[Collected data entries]
-- Opening Marker --

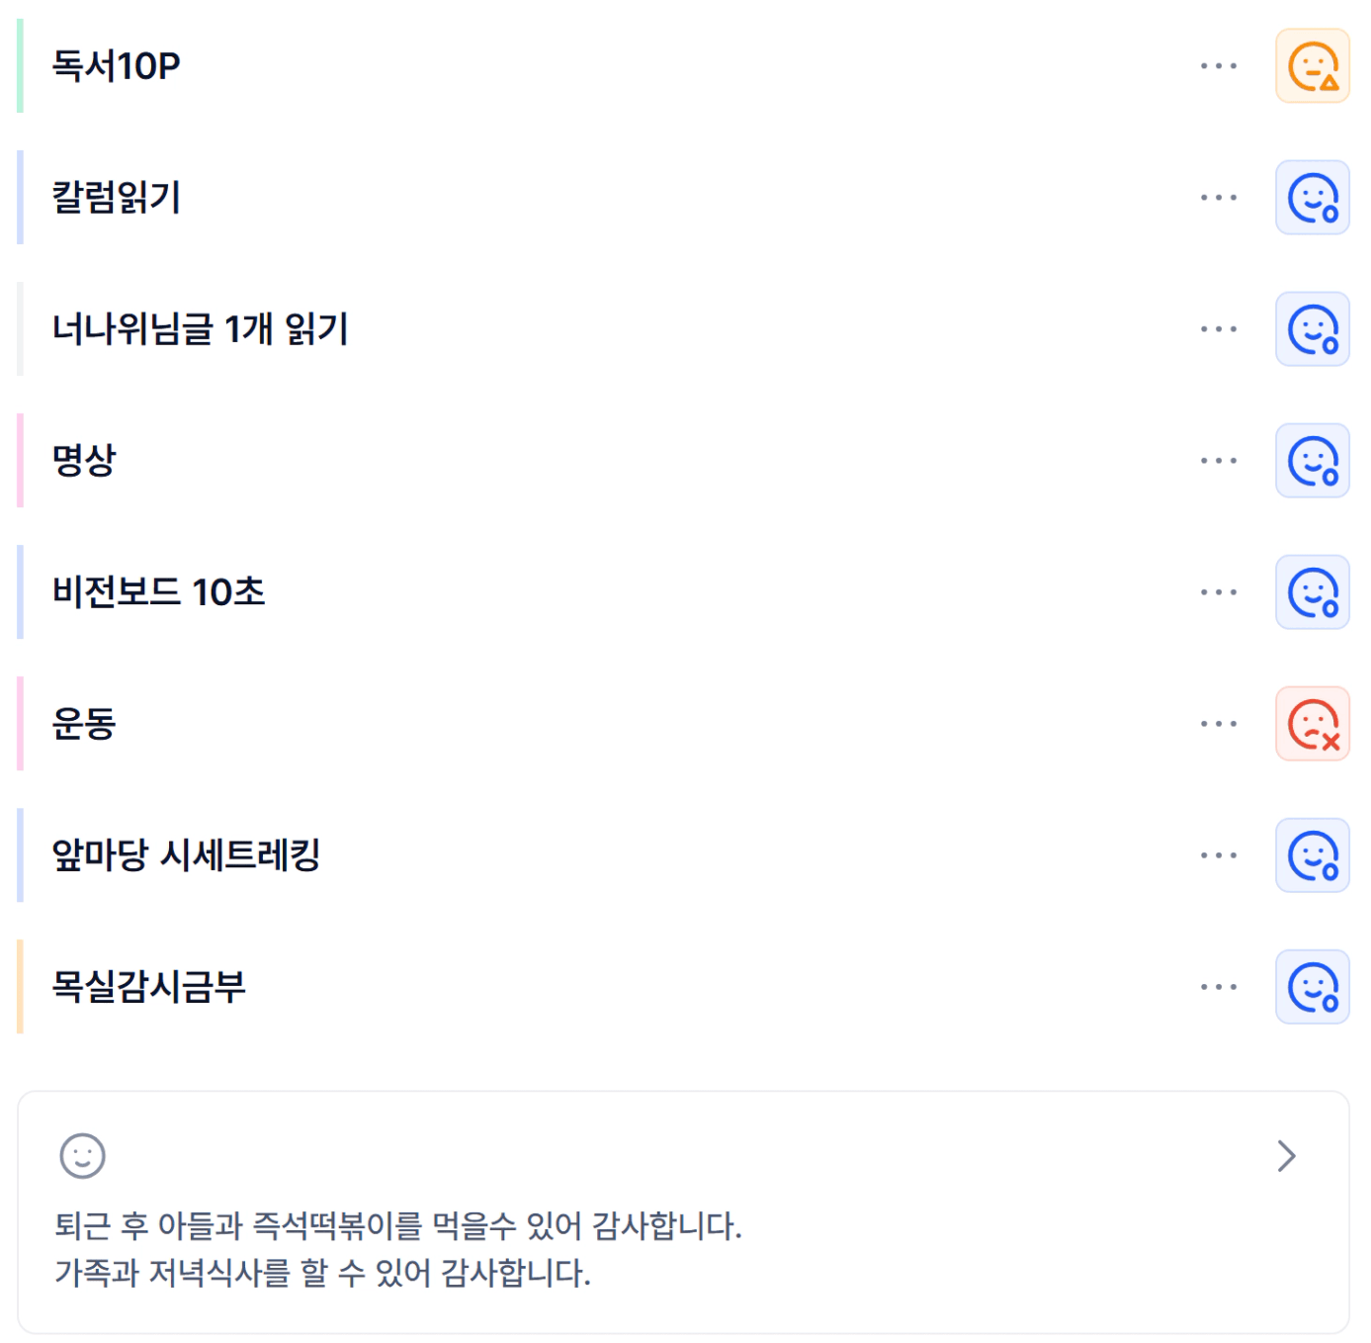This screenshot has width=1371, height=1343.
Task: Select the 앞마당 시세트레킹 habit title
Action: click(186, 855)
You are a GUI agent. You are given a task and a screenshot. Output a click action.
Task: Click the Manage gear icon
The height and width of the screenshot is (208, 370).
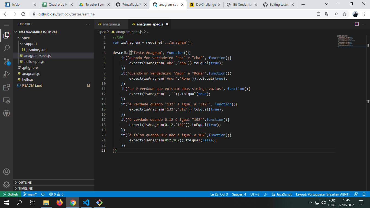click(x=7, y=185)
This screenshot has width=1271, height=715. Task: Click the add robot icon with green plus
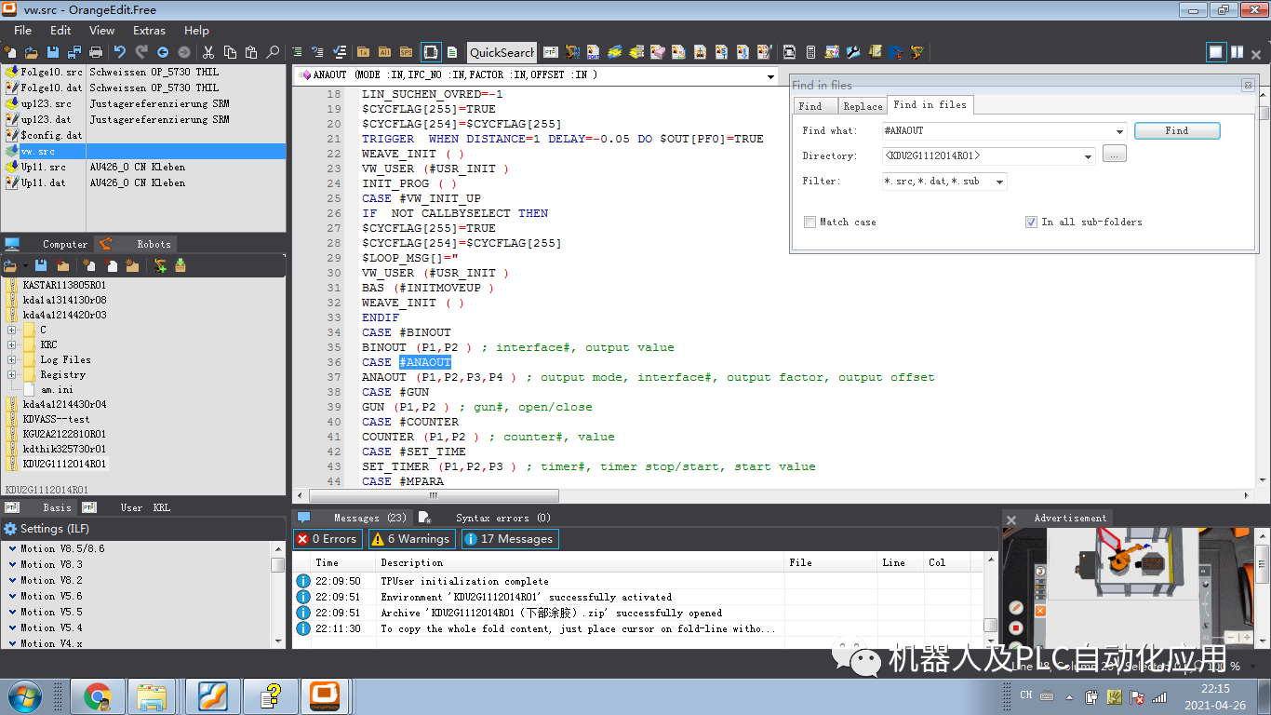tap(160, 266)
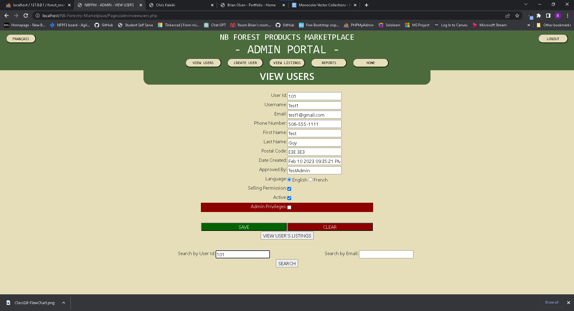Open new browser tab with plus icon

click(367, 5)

-- Closing Marker --

Exercise -> Only one thing is required here: an exact copy of the lines from the one bearing "This screenshot has width=1271, height=715." through the final line above, both included, with pictures left out.

Finished exercise ->
This screenshot has width=1271, height=715. Task: Click the add robot icon with green plus
tap(160, 266)
Open new browser tab with plus icon

click(367, 5)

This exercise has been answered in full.